Ou seja, como o antropólogo Verônica Davidov apontaà medida que o uso da ayahuasca aumenta entre indivíduos não indígenas, a criação do “turismo enteógeno” – viagens com o propósito de despertar espiritual – levanta questões sobre a importância dos contextos espirituais nessas cerimônias.
Como arqueólogo e curandeiro peruano Ruben Orellana argumenta, os rituais da ayahuasca foram desenvolvidos dentro de contextos culturais específicos para os povos indígenas. Sem contexto, os buscadores não-indígenas podem, na melhor das hipóteses, desviar-se para o território da apropriação cultural, ao mesmo tempo que se expõem aos riscos para a saúde mental e física da bebida psicodélica.
Críticos do turismo espiritual observe também que muitos dos lodges não são de propriedade de moradores locais e que o fluxo de turistas teve um efeito negativo no ecossistema. As economias locais nem sempre se beneficiam do capital que flui para a área quando os estrangeiros se tornam o intermediário, mesmo enquanto os recursos locais estão sendo consumidos.

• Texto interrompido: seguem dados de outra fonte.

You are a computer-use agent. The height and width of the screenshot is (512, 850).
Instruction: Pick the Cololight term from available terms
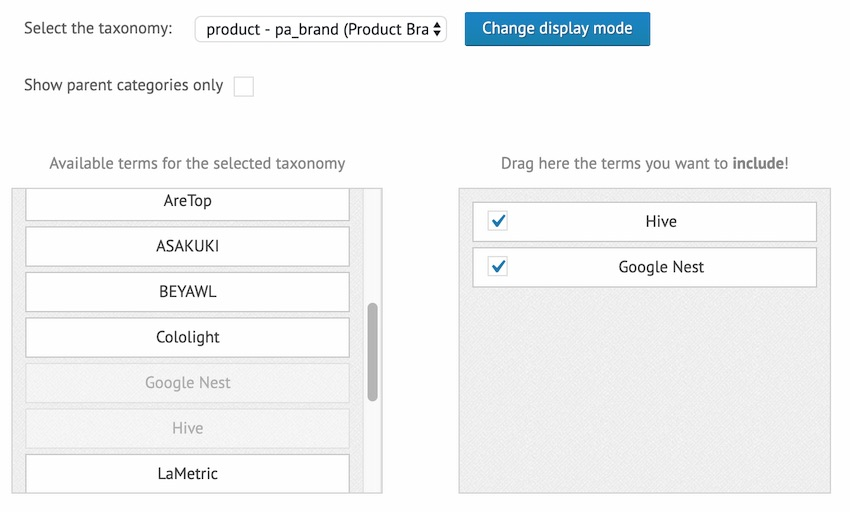pyautogui.click(x=187, y=337)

Não só as complexidades da experiência cultural nem sempre são respeitadas ou apreciadas, mas o ecossistema sofre com este turismo enteógeno quando a procura pela planta resulta na colheita excessiva da mesma. Banisteriopisis caapi vinhas das árvores de ayahuasca.
Harmonizando e curando
Embora as preocupações com a apropriação cultural não sejam necessariamente descabidas, estudiosos como Marcar Feno observe que nada disso significa que os ocidentais precisem evitar completamente os medicamentos vegetais.
Hay e outros observam que os benefícios da planta para a saúde mental são muitos e podem ser combinado com Abordagens ocidentais para doenças como a depressão resistente ao tratamento. Da mesma forma, os poderes curativos da ayahuasca podem ser harmonizados com as abordagens ocidentais ao tratamento de saúde mental e à espiritualidade.
Essa harmonização não é diferente de muitos católicos brasileiros urbanos que combinavam rituais indígenas com o cristianismo. No início do século XX, pelo menos três novas e distintas religiões de ayahuasca nasceram no Brasil: O Santo Daime, a Barquinha e a União do Vegetal chegaram a áreas onde os xamãs praticavam rituais de ayahuasca por centenas de anos antes da chegada do cristianismo. Essas religiões fundiram o cristianismo com a espiritualidade baseada na terra, pois enfatizavam o papel da Santíssima Trindade em dar aos humanos plantas curativas.
Líderes da igreja também enfatizou que as plantas permitiram que eles se aproximassem de Deus, observando que Cristo falou com eles através da bebida psicodélica. Como resultado, as práticas criaram raízes nas comunidades indígenas e não indígenas que vivem na América do Sul.
Estas adaptações podem fornecer um roteiro para abordar a ayahuasca com a devida reverência pela sua base cultural e espiritual.
(Pardis Mahdavi, Presidente da Universidade de La Verne. As opiniões expressas neste comentário não refletem necessariamente as do Religion News Service.)